One of Mendel’s early experiments revolved around seed color, where we define Y = yellow and y = green. He first pure-bred a Y strain and a y strain. When he crossed these two, the F1s were all Y. When he self-fertilized the F1s he obtained 6022 Y and 2001 y — a 3:1 ratio. We define as dominant the trait expressed in a hybrid, such as Y in Mendel’s F1s, and we define as recessive the trait not expressed in the hybrid, such as y.

Mendel cleverly observed that the traits remain intact. Contrary to the “blending of essences” theory, the green trait reappeared, unblended, in the F2s.

For 7 of the traits that Mendel studied in peas, the F1s showed only one of the two traits, and in every case, the other trait reappeared in the F2s. Reciprocal crosses (i.e. swapping which of the parental generation was male or female) gave the same results.

Another trait Mendel studied was the texture of peas, where we define S to mean smooth and s to mean wrinkled. In a cross of pure-bred parental lines S and s, he obtained 100% S F1s, and 5474 S and 1850 s F2s, again a 3:1 ratio. When he self-fertilized the F2s, he found that 193 of them gave rise to only S offspring, while 372 of them gave rise to S and s offspring in an approximately 3:1 ratio. Of the s F2s, all gave tise to only s offspring.

Based on this, Mendel hypothesized that:

  1. Traits are particulate elements
  2. Each trait is associated with a pair of genes
  3. Gametes contain only one of the two genes

He therefore reasoned that the P generation individuals had genotypes SS and ss, the F1s had Ss, and the F2s had SS:Ss:ss genotypes at a 1:2:1 ratio. SS and Ss expressed the same phenotype but had underlying different genotypes, and the SS “bred true” while Ss did not. We can therefore functionally define homozygotes as individuals which breed true, and heterozygotes as those which don’t. We’ll also modify Mendel’s language to call alternative forms of a gene alleles. A genotype as an individual’s set of alleles, and the phenotype is the genotype’s manifestation.

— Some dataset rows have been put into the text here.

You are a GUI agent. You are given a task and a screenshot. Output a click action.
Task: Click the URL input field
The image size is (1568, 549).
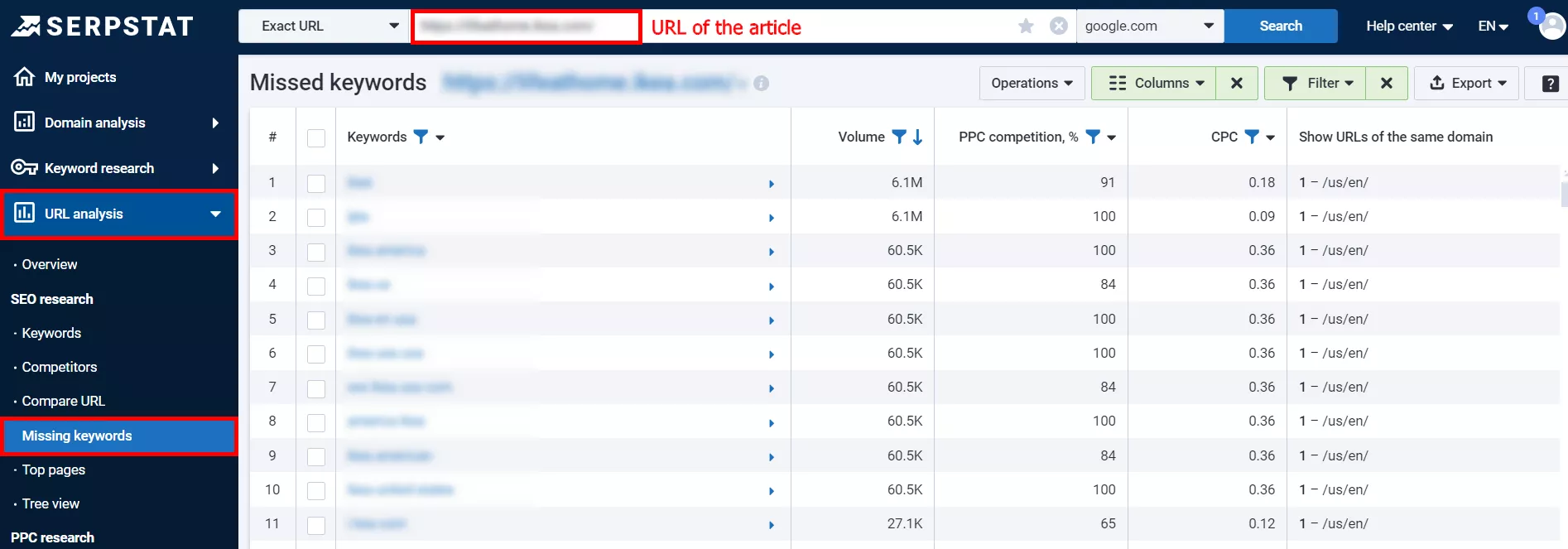click(x=527, y=26)
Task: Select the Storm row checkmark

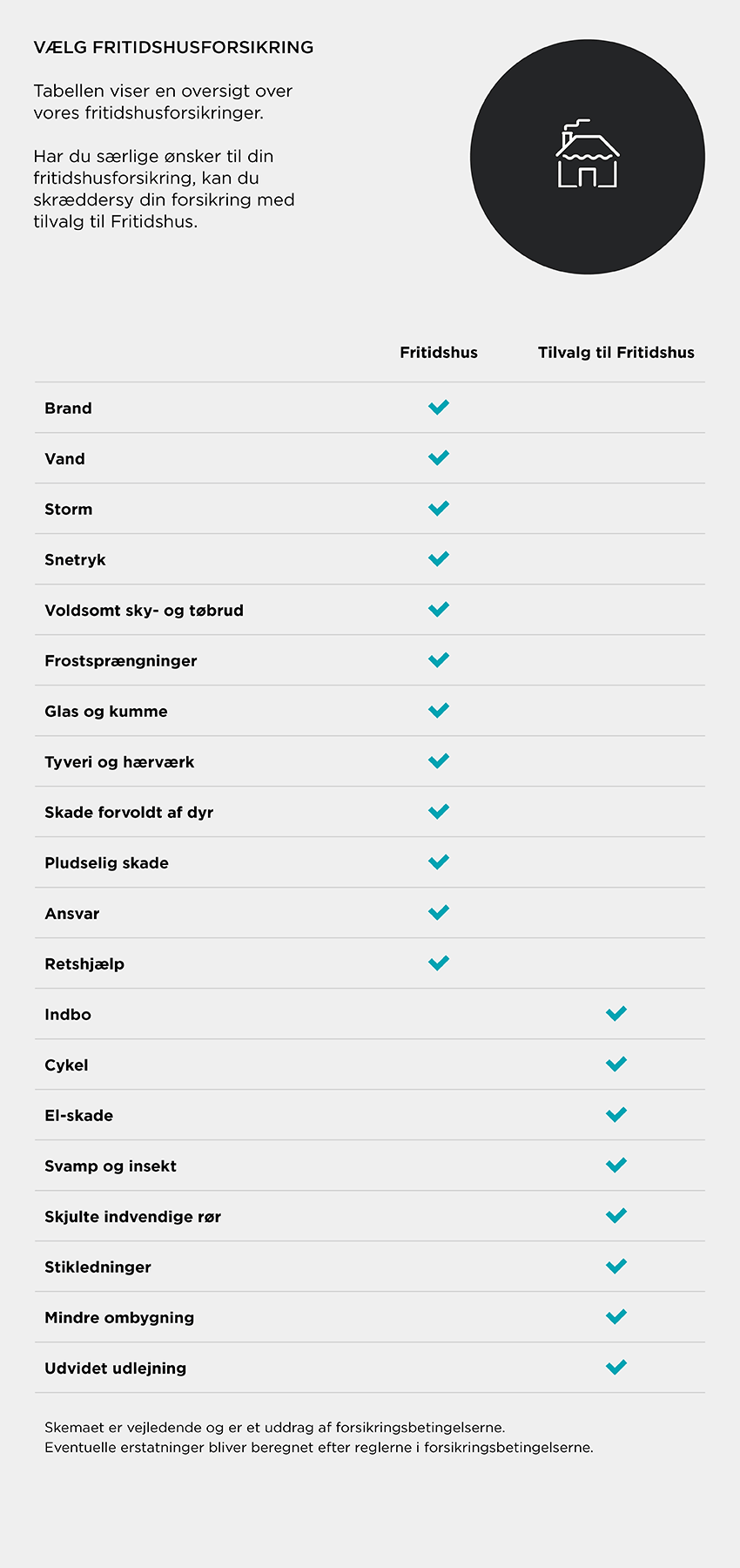Action: tap(439, 508)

Next Mendel set up a cross of purebred Sy and sY P plants. The F1s all had an SY phenotype. The F2 individuals were, phenotypically, 315 SY, 101 Sy, 108 sY and 32 sy, for a ratio of 9:3:3:1. Mendel found that all such dihybrid crosses he performed gave this same ratio. He reasoned that the genotypes of the P plants had been SSyy and ssYY, and the F1s were all SsYy. One can predict the F2 genotypes from a large Punnett Square. In the below example, the first row and first column represent the haploid genotypes of the pollen and ova (the gametes).

  SY Sy sY sy
Sy SSYy SSyy SsYy Ssyy
sY SsYY SsYy ssYY ssYy
sy SsYy Ssyy ssYy ssyy

If you count these you find that 9 of the combinations contain ≥ 1 S and ≥ 1 Y, thus have an SY phenotype, and similarly you can derive the 3 Sy, 3 sY, and 1 sy combinations.

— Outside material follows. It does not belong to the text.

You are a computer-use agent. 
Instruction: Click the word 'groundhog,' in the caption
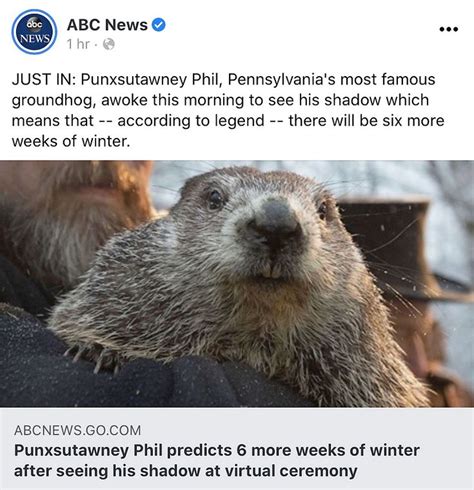(54, 101)
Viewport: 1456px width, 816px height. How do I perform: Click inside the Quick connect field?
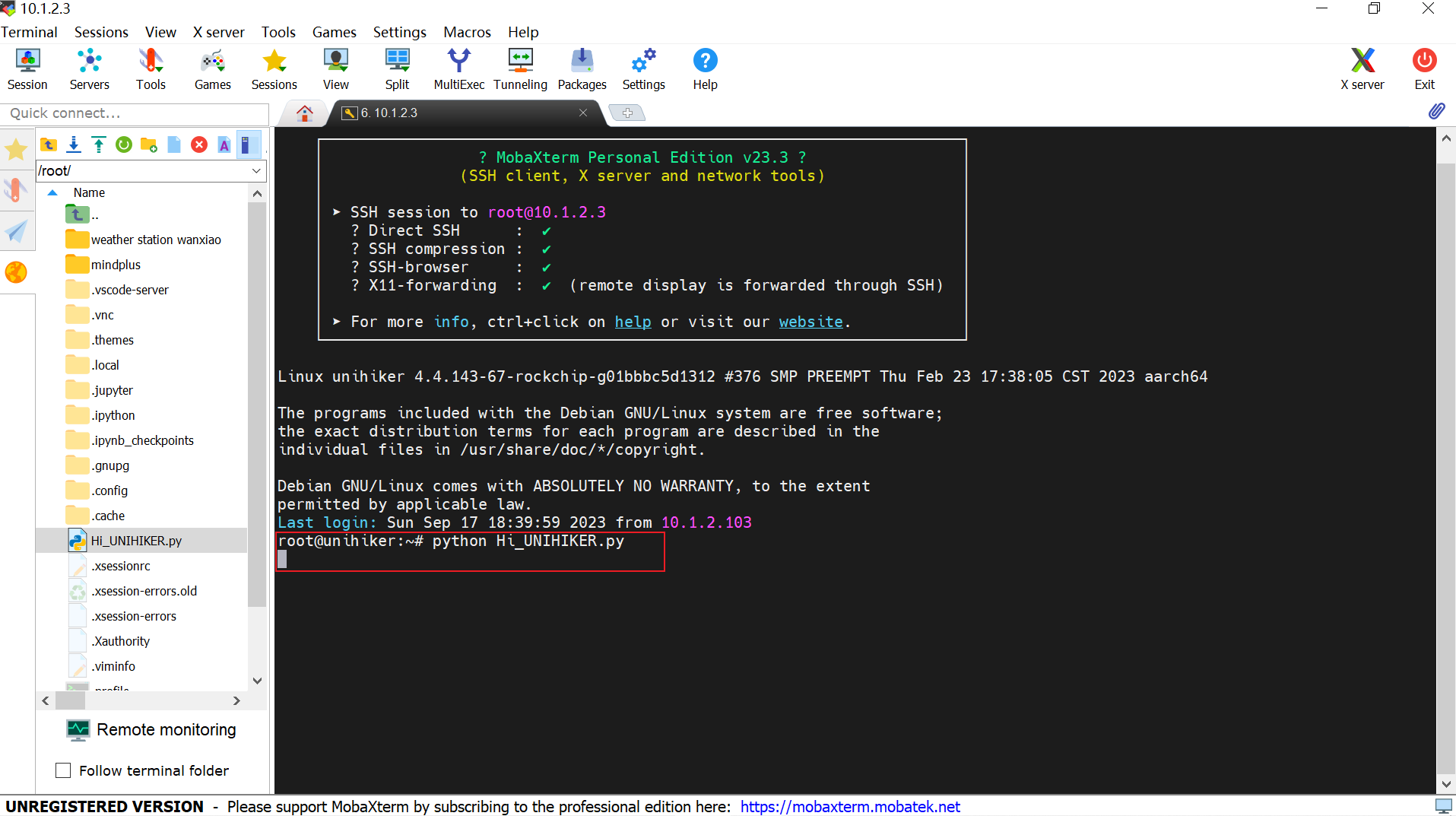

Mendel arrived at two laws:

  1. The two alleles segregate from each other such that half of the gametes carry one allele and half carry the other.
  2. The segregation of one gene pair is independent of another.

Of the 7 traits Mendel looked at, all were on different chromosomes, so he was lucky enough not to have to deal with linkage. The variants he studied have since been sequenced and turn out to include transposon insertions, frameshift and missense variants [Ellis 2011, full text here].

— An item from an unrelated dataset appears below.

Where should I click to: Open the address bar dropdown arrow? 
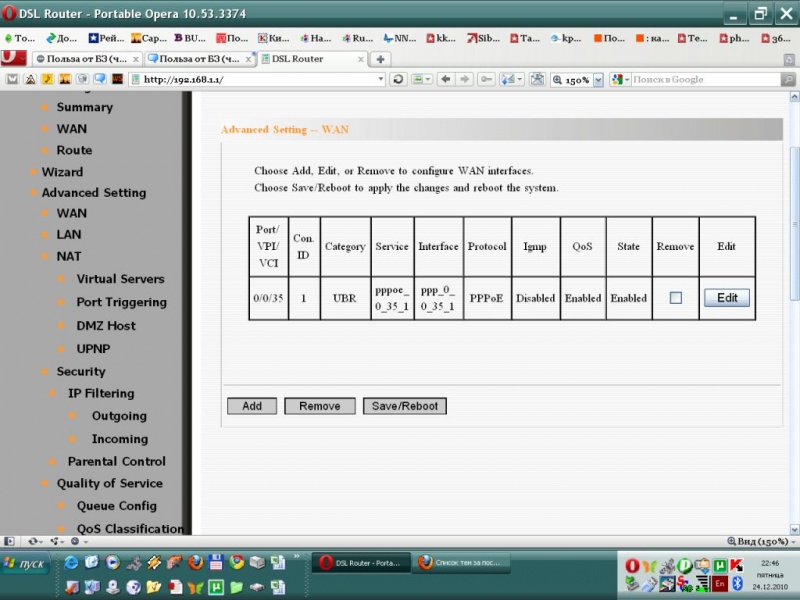380,79
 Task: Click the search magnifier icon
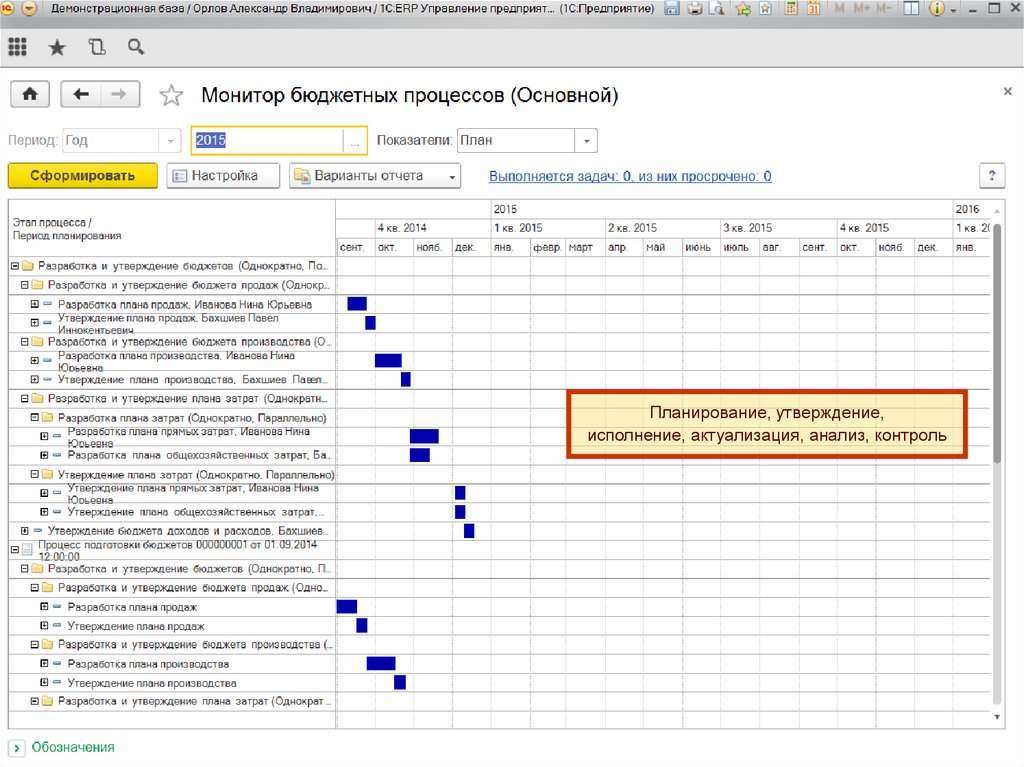[x=136, y=47]
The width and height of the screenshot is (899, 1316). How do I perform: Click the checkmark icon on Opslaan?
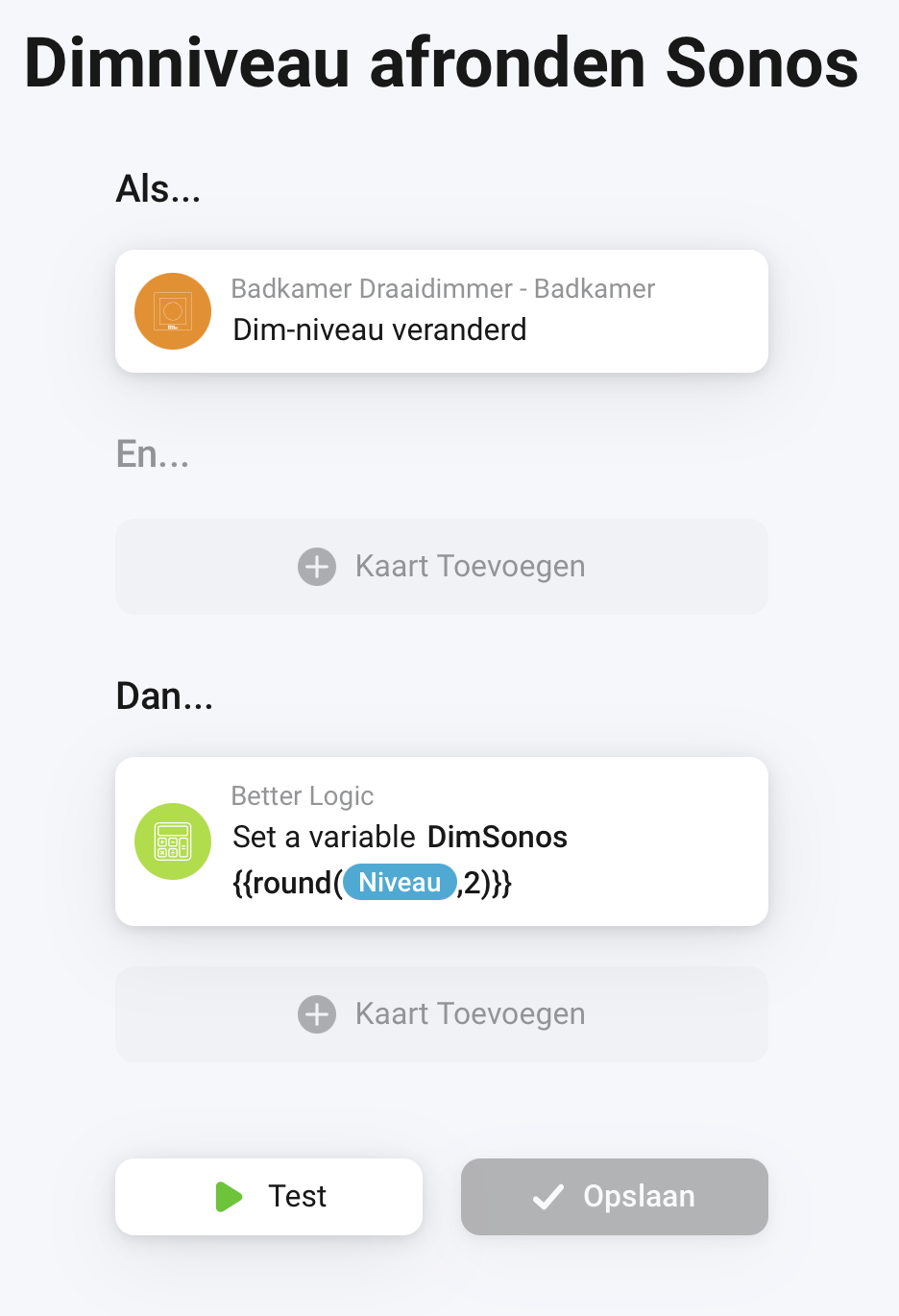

Mendel also studied “4 o’clock plants”. He crossed aa white flowers with AA red flowers and found that all F1s were pink, while F2s were red, pink or white in a 1:2:1 ratio. He had discovered codominance.

Let’s also consider labrador retriever coat color, which is determined by two genes. We’ll say purebred chocolate labs have a bbEE genotype, and yellow labs have a BBee genotype. All F1s have a BbEe genotpe, which confers a black coat color (distinct from chocolate and yellow). 9/16 of F2s are B_E_ resulting in a black coat, 3/16 are bbE_ (chocolate), 3/16 are B_ee (yellow) and 1/16 are bbee (also yellow). Here we get a 9:3:4 ratio because any ee dog will be yellow regardless of its B genotype. ee is therefore epistatic to bb. Epistasis is defined as when two different phenotypes are conferred by different genes, e and b, if the expressed phenotype is that conferred by e, then e is epistatic to b. Different fields differ slightly in how they define epistasis; a good reference is [Roth 2009, full text here].